Film, Film Review

TIFF REVIEW: Wake Up Dead Man: A Knives Out Mystery (2025) dir. Rian Johnson

2025 Toronto International Film Festival

by

Just like fruit, the longer franchises persist, the greater chance they have of spoiling. The returns on the once beloved John Wick diminished of late, and it looks like the same ghost is coming for Knives Out. The most frustrating part is just how close Rian Johnson was to pulling off a complete heist of a third entry in Wake Up Dead Man: A Knives Out Mystery

The first Knives Out became a sensation because of its ability to have its cake and eat it too. It was both the most mystery to ever mystery while also subverting the genre almost entirely. Now a proper IP of its own, the series has created its own tropes in need of subverting or risks a return to mediocrity: the grand unraveling speeches at the conclusion, fishbowl locations with little meaning beyond their function, the hyper-timely characterizations of the suspects, and even Benoit Blanc’s insufferability. Wake Up Dead Man pushes its own form past these now predictable trappings and genuinely does its best to not allow the brand demise to genre irrelevance. 

The location and its context matter more than ever. Rev. Jud Duplenticy (Josh O’Connor), a young parish priest with a tempered past but a good heart, is sent to a micro parish in the fictional Chimney Rock, New York called Our Lady of Perpetual Fortitude as a symbolic punishment for taking divine justice into his own hands (he punched a dick of a deacon). It’s only really a punishment because the charismatic and cultish Msgr. Jefferson Wicks (Josh Brolin) is gleefully diminishing numbers with his fiery culture war homilies, creating a smaller and more loyal core congregation. 

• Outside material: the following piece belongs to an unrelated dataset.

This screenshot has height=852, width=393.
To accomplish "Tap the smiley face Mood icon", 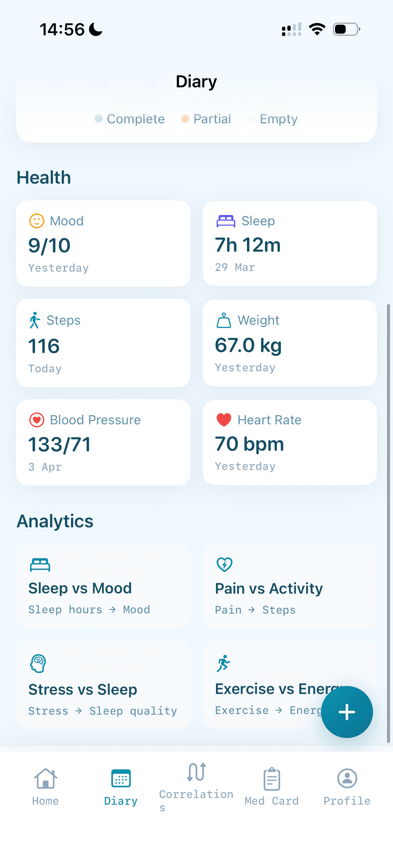I will point(37,221).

The casting calls for the series read like a report card who’s-who in Hollywood, so it’s no surprise to find a ridiculous number of A-listers in the ranks again. Glenn Close gives an admirable performance as Martha Delacroix, the church’s secretary and longest-lasting member. Jeremy Renner also gets a large amount of screentime as Dr. Nat Sharp, Chimney Rock’s lone physician it would seem. Brolin gives the most charismatic performance of his career, and Mila Kunis is formidably confident enough as the chief of the local police. And, if it needs to be said, Daniel Craig of course returns as Benoit Blanc. Andrew Scott, Cailee Spaeny, Kerry Washington, and Daryl McCormack all pulled the shorter straws this time around. Scott and Spaeny’s talents are particularly overshadowed by their lack of opportunity. Their talents are wasted in roles barely more desirable than cameos. 

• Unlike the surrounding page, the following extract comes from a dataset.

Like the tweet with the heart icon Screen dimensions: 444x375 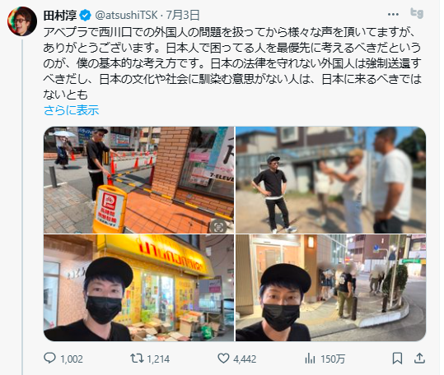223,359
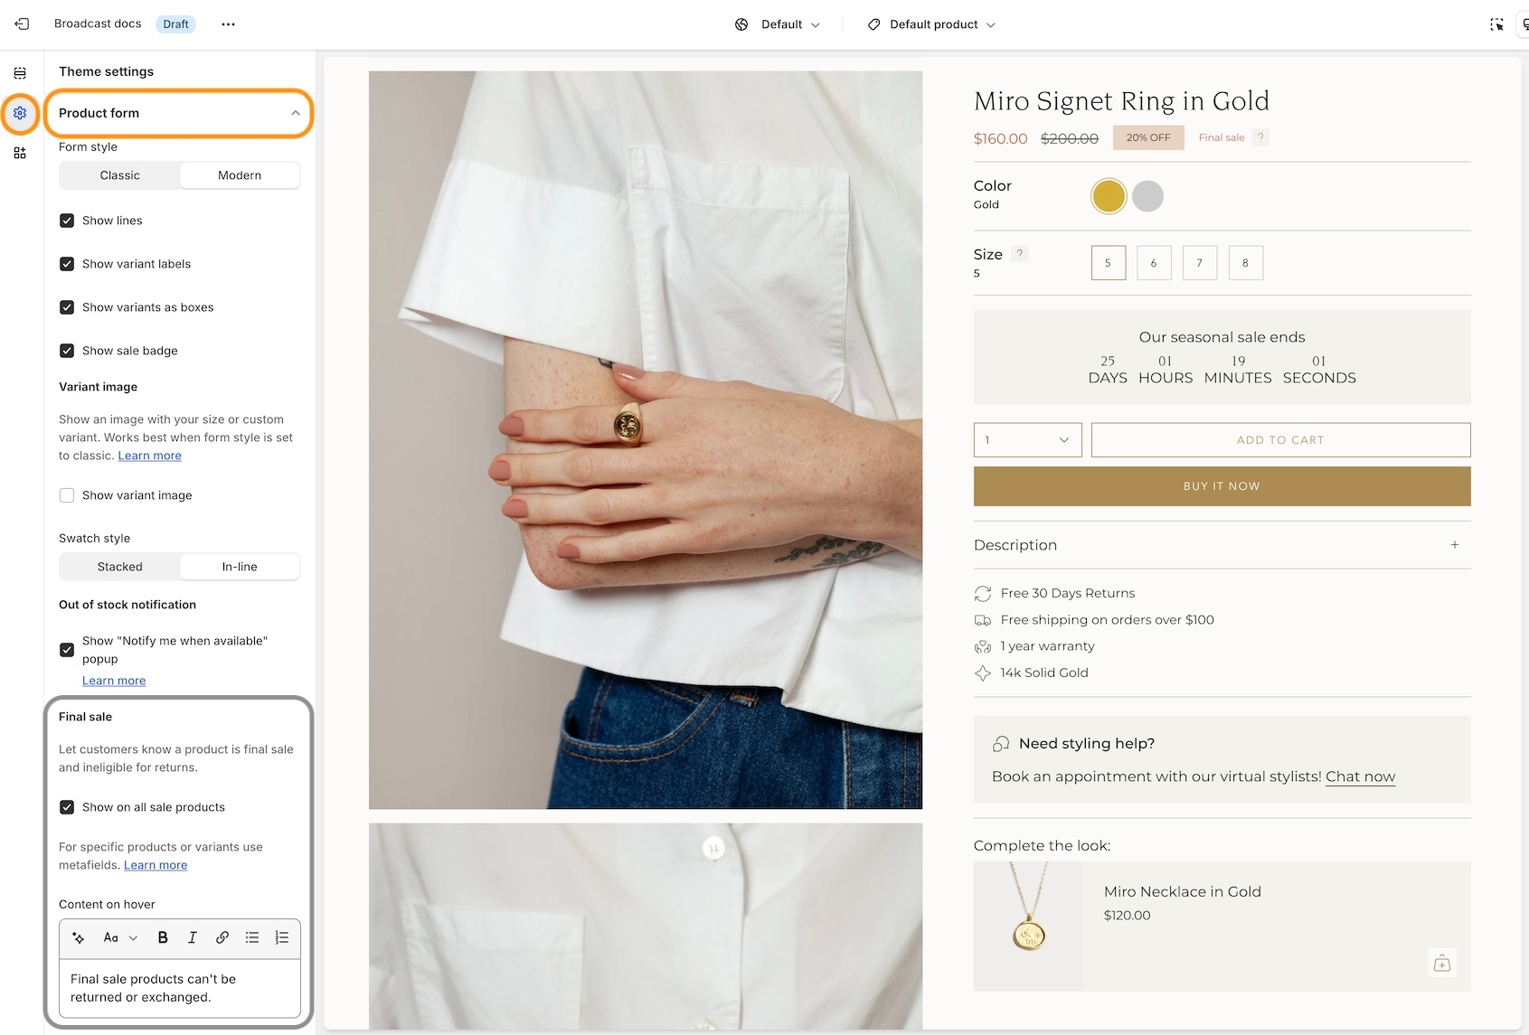
Task: Select the silver color swatch
Action: coord(1147,196)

In a sea of bigger names, though, Josh O’Connor gives the defining performance of the film. Fr. Duplenticy never hides his first instinct in the face of fear: violence. He killed a man in the boxing ring as a young man, and his priestly vocation is a way to make amends for that. He fights that demon though rather than acquiescing to the temptation (or even celebrating it) like Monsignor Wicks. The difference in title between the two priests—the more affectionate reverend or father for the one, the more prestigious and self-indulging monsignor for the other—gets at the difference between the two clergy persons. 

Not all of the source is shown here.